3. Pray Bible, not only conditions
Prayer in a world of noise is reduced to brief prayers and responsive prayers. The horizon is broadened by scripture-trained prayer: God, God, the name of God, God, Kingdom, bread, forgiveness and deliverance on a day-to-day basis (Matthew 6:913): bread, forgiveness, and deliverance. The Lord Prayer is a good formula to know by heart so that when one has nothing to say or even feels heated, the Lord Prayer acts as a reliable outline. This is because with the help of this practice the prayer turns out to be connection and reorientation instead of spiritual transaction so that the desires can be in line with the will of God. Gradually it also gives ballast to the day a certain interior firmness which does not wait on more favorable conditions.

4. Fasting should have a purpose and a plan
Fasting is not understood easily as it can be perceived as a form of (easy) deprivation, but Scripture presents it as a voluntary denial with a spiritual intention. Jesus talks of when you fast (Matthew 6:16) supposing that this is being practiced by his followers. The practice makes faith strong in silence by bringing to light how comfort and consumption are able to make spiritual hunger blind. It also makes time: a meal scratched off results in minutes to be taken back to prayer, meditation or giving love. The most viable fasting is doing the five-time eating then instead of being hungry, one meal per day, is substituted with intentional focus on Christ.

5. Maintain a weekly Sabbath beat which involves Word and prayer
Busyness can be disguised as being faithful particularly to the serving people. Sabbath retreats not out of escapism, but of obedience, of faith that God is able to nourish the world without human beings continually struggling to do so. The rhythm is anchored in creation and command, scripture (Genesis 2; Exodus 20:8–11) and Jesus makes it clear that it has been given to man (Mark 2:27). In practice, Sabbath rest constitutes the stopping of regular labor and the creation of time to worship, time in the Word, time in unhurried prayer, time in embodied rest healing love to God and neighbor. Within an 24/7 culture, Sabbath turns into a silent protest against the productivity as Master.

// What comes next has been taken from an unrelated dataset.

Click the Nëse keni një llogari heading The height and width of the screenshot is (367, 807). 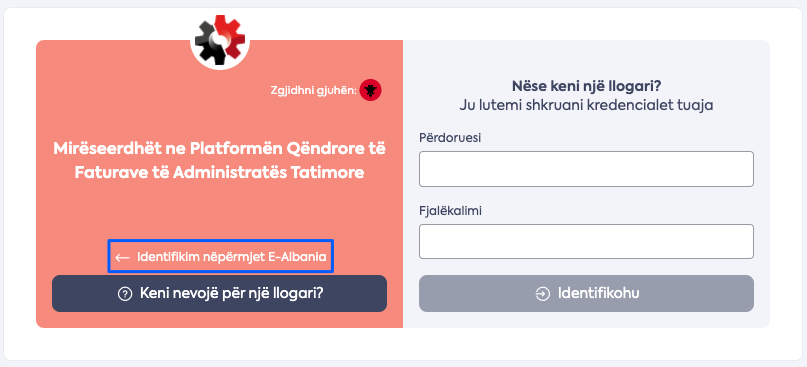coord(586,85)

6. Read to act as Ezra habitually did obedience
The knowledge in itself does not oppose the acculturation into the immediate culture. The Scripture gives another pattern: For Ezra had set his heart to study the Law of the LORD, and to do it. The practice is not only the ingestion of Bible material but exercised action the letting Scripture direct talk, money, warfare, and personal decisions. Bible intake is approached as formation instead of trivia. Existing pressures in the modern Babylon create obedience-based reading, which constructs identity based on the word of God and not the clamour of the week.

7. Thank the Lord to re-focus on the gifts of God
Noise tends to condition the mind to concentrate on the absence of things-status, security, greater control. Gratitude breaks that default option of noticing what God actually provides and responding in worship. Romans 12:2 talks of renewed minds; gratitude will provide an actual avenue there with by repeated acknowledgment of gifts and what they tell of the Giver. It does not have to be more complicated than a daily list of things to be thankful about or even a verbal form of thanksgiving when performing routine chores. This practice silently creates spiritual strength: the heart will learn to read life as it is in grace and not in want.

These customs do not develop a more vociferous religion; they produce a more even-tempered one. Both practices eradicate spiritual stagnation by making focus on the word of God, the presence of God, and the priorities of God. In the long run, the compounding is important. Minute, replicable decisions, meditation, set petition, Scripture-informed petitions, intentional fasting, Sabbath rest, practiced gratitude constitute an existence that is able to hear God even amid the world remaining noisy.